Layer 3: Post-Call Content Verification

The third and most important safeguard is a post-call verification step. After the LLM returns its classification, we compare the number of items in the LLM's response against the number of items we sent. If they do not match, we flag the invoice for manual review instead of silently proceeding.

// === FIX LAYER 3: ContentIntegrityChecker.java ===
// Verifies that the LLM response covers every line item.
// If counts mismatch, the result is rejected and routed to
// human review instead of flowing into the reconciliation engine.
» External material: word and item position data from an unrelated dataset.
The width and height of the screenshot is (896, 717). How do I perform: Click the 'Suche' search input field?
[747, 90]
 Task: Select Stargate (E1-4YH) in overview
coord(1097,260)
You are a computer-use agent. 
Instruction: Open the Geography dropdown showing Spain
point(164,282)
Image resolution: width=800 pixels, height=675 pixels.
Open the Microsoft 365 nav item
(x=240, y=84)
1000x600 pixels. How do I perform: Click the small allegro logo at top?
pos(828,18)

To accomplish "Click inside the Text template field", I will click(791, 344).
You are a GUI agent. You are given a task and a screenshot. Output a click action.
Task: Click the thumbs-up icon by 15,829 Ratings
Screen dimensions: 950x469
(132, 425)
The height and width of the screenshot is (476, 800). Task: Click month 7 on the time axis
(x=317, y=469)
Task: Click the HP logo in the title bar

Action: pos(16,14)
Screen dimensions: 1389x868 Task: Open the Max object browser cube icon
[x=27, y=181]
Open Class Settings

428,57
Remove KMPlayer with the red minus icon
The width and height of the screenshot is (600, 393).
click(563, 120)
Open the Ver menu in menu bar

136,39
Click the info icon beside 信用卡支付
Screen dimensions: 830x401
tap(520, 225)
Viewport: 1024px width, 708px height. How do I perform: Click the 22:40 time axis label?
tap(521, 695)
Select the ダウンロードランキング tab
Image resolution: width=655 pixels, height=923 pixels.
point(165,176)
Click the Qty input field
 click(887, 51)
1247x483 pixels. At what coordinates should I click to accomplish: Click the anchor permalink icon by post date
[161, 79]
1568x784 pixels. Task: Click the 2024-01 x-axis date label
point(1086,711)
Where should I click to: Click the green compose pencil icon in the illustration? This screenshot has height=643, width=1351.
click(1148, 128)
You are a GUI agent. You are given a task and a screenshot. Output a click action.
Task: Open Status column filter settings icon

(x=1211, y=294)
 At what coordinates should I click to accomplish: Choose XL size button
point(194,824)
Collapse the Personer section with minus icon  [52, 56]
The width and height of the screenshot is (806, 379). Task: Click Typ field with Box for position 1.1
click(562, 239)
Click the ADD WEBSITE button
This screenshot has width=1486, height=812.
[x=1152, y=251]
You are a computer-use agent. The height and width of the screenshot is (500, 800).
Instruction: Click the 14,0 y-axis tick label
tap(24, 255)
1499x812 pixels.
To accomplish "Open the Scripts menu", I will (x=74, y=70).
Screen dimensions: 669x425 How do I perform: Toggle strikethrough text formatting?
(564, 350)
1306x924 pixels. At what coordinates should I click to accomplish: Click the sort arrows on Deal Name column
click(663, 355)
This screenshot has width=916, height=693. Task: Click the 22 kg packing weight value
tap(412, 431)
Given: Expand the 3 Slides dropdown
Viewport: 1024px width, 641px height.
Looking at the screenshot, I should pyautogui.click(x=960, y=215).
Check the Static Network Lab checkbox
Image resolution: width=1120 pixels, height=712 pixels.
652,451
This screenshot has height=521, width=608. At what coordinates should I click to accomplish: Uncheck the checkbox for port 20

import java.util.regex.Matcher;
import java.util.regex.Pattern;

public class ContentIntegrityChecker {

    private static final Pattern ITEM_ID_PATTERN =
        Pattern.compile("\"id\"\s*:\s*\"([^\"]+)\"");

    private final int expectedItemCount;
    private final String invoiceId;

    public ContentIntegrityChecker(int expectedItemCount, String invoiceId) {
        this.expectedItemCount = expectedItemCount;
        this.invoiceId = invoiceId;
    }

    /**
     * Validates the LLM response. Returns a VerificationResult
     * indicating whether the response is safe to use.
     */
    public VerificationResult verify(String llmResponse) {
        // Count item IDs in the LLM's JSON response
        Matcher matcher = ITEM_ID_PATTERN.matcher(llmResponse);
        int foundCount = 0;
        while (matcher.find()) {
            foundCount++;
        }

        if (foundCount < expectedItemCount) {
            // CRITICAL: LLM dropped items — do NOT auto-process
            int missing = expectedItemCount - foundCount;
            System.err.printf(
                "[ALERT] Content mismatch for invoice %s: " +
                "expected %d items, got %d (%d missing). " +
                "Routing to manual review.%n",
                invoiceId, expectedItemCount, foundCount, missing);

            return VerificationResult.rejected(
                String.format("%d items missing from LLM response", missing),
                foundCount,
                expectedItemCount
            );
        }

        if (foundCount > expectedItemCount) {
            // Possible hallucination — extra items not in source
            int extra = foundCount - expectedItemCount;
            System.err.printf(
                "[WARN] LLM hallucinated %d extra items for invoice %s.%n",
                extra, invoiceId);

            return VerificationResult.rejected(
                String.format("%d extra items detected (possible hallucination)", extra),
                foundCount,
                expectedItemCount
            );
        }

        return VerificationResult.accepted(foundCount);
    }

    public record VerificationResult(
        boolean accepted,
        String reason,
        int foundCount,
        int expectedCount
    ) {
        public static VerificationResult accepted(int count) {
            return new VerificationResult(true, null, count, count);
        }

        public static VerificationResult rejected(
                String reason, int found, int expected) {
            return new VerificationResult(false, reason, found, expected);
        }
    }
}

Before vs. After: Impact Comparison

Here are the actual numbers from our production environment, measured across a 30-day window processing ~14,000 invoices monthly.

Metric

Before Fix

After Fix

Delta

Reconciliation failures (pct)

2.1%

0.003%

−99.9%

Billing discrepancies per month

501 invoices

0 invoices

−100%

Avg. processing latency (p50)

1.8s

380ms

−79%

Avg. processing latency (p99)

2.4s

1.1s

−54%

Manual review queue volume

12/week

2/week

−83%

Monthly billing-related support tickets

−97%

Cost of discrepancies (11-day incident)

$47,320

−100%

The latency improvement deserves explanation. Before the fix, large invoices triggered a single massive LLM call that often timed out or required retry, adding seconds of latency. After chunking, each individual call processes a manageable prompt size and returns faster. The aggregation overhead is negligible because it operates on already-summarized chunks rather than raw line items.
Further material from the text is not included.